Recently I had one of the most enlightening lessons while teaching. I was teaching Bela Bartok’s Round Dance with a grade 5 student, and our discussion topic was on folk tunes and melodies, and a few composers and their music was brought up. I decided to show him how the charming landscape of Spain could be expressed in a piano piece. The first piece that came to mind was actually Granados’ Orientale (no.2) from 12 Spanish Dances, but not having that score with me, I proceeded to play something from the Albeniz scores that I happened to have with me.
Flipping the book open to Suite Espanola, I performed/sight-read the first movement, Granada. The notes were relatively simple, and that gave me freedom to add in embellishments and tempo-changes.

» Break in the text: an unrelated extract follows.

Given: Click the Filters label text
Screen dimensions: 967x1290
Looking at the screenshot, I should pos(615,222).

After listening to the whole piece once through, he sat in contemplative silence, as if brought into an altered state of mind, immersed fully into the music. After a while, he said, “The slow part is simply beautiful.” He didn’t say any more than that. Normally he would have asked questions or made statements of what he thought, but that day he didn’t feel the need to say any more. He had felt the music, not just heard it; and it was evident that he was deeply affected by it. And me? Of course I was elated. Overjoyed at the fact that my student had cultivated the sensitivity to music, to feel, at the young age of 12.

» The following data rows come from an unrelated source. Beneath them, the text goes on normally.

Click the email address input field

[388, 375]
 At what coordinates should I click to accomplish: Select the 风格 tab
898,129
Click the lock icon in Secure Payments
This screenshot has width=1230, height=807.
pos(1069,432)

Granada opens with bright, tinkling arpeggiated chords in the right-hand part reminiscent of church bells in the distance. The melody, played by the left-hand, is based on the Mixolydian mode. It evokes the picture of the village life, simple yet fascinating. From the key of F major, Albeniz modulates it to the mellow key of A-flat major, and changes it just as quickly back to F. This dissolves with alternating F-major and F augmented chords into the dreamy, ethereal second section (the ‘slow’ section that my student mentioned about). A sunset, a heavy sigh comes into mind. It is as though time stops, and everything is frozen for a single moment. Albeniz describes it:
I live and write a Serenata…sad to the point of despair, among the aroma of the flowers, the shade of the cypresses, and the snow of the Sierra. I will not compose the intoxication of a juerga. I seek now the tradition…the guzla, the lazy dragging of the fingers over the strings. And above all, a heartbreaking lament out of tune…I want the Arabic Granada, that which is art, which is all that seems to me beauty and emotion…[1]
If Albéniz sat down today with a guitar in his hands, and the Alhambra in his mind, what would he play?
The piece ends off with the delightful opening motif, and dies down with an upward arpeggio to a quiet, serene ending. Such beauty in simplicity!
At the end of the lesson, my student asked, “Can I play this piece too?”